Their eyes meet briefly before Elisabetta continues down the aisle, the valise banging angrily against the seats she passes. The lies between them settle on Josephine. This is what happens, she thinks. Years pass. Wrongs are committed. Secrets take hold and the only way to protect yourself is to lie. A mother hopes her children don’t have to hide things from her. She watches Elisabetta’s green wool coat in front of her, the pleated back and fine workmanship in the stitches. She’s unhappy, Josephine realizes. The thought surprises her. This is the child who she knew was going to become something. Even as a little girl, Elisabetta was orderly, motivated. She used to write a little newspaper every week, full of stories about the neighborhood, with illustrations she drew accompanying them. Josephine imagined she might become a writer or a scientist. Someone important. Someone special.
The urge to take her daughter in her arms overcomes her. But she knows that Elisabetta would resist such an impulse. She never hid how much Josephine and her sisters and brother embarrassed her. One Christmas she went all by herself to the five and dime and bought a bottle of cheap perfume for Josephine. She wrapped it in shiny blue paper and tied it with silver ribbon. Wear it, Mama, she’d said when Josephine opened it. Wear it every day. That was when Josephine understood that she repulsed her in some way. She’d done it too, for Elisabetta. She’d sprayed a big spritz of the overly floral perfume on herself each morning. But Elisabetta never seemed to notice.

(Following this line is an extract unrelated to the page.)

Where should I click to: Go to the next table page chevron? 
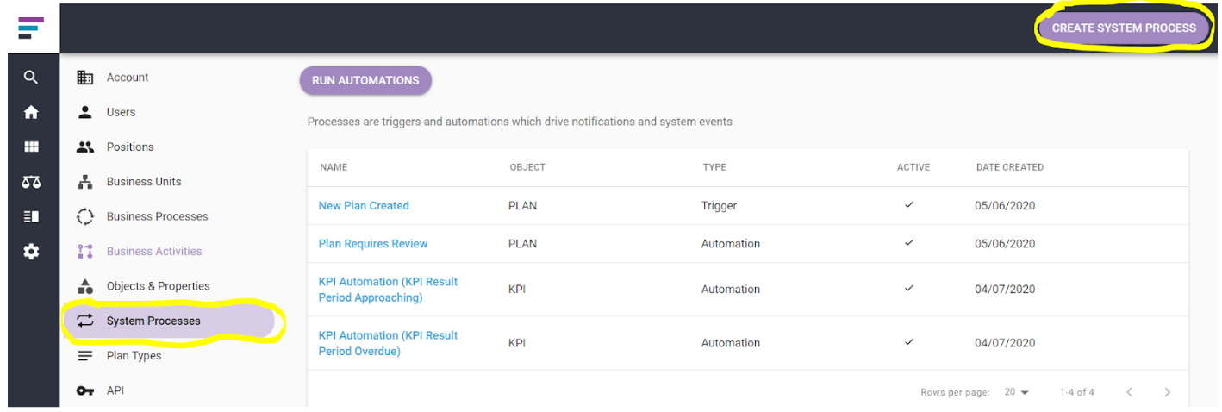1168,392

Josephine follows her daughter out of the train, carefully stepping down the steps onto the platform. It is cold here in Vermont, much colder than back home. The air cuts through her thin coat and makes her shiver. How did a mother keep a baby warm in the winter in such a cold place? She thinks of all the children she swaddled in blankets she’d knit for them. Even now she can feel the weight of them in her arms. But this daughter she never held, who had wrapped her in soft wool and held her close enough to let her own warmth spread to her?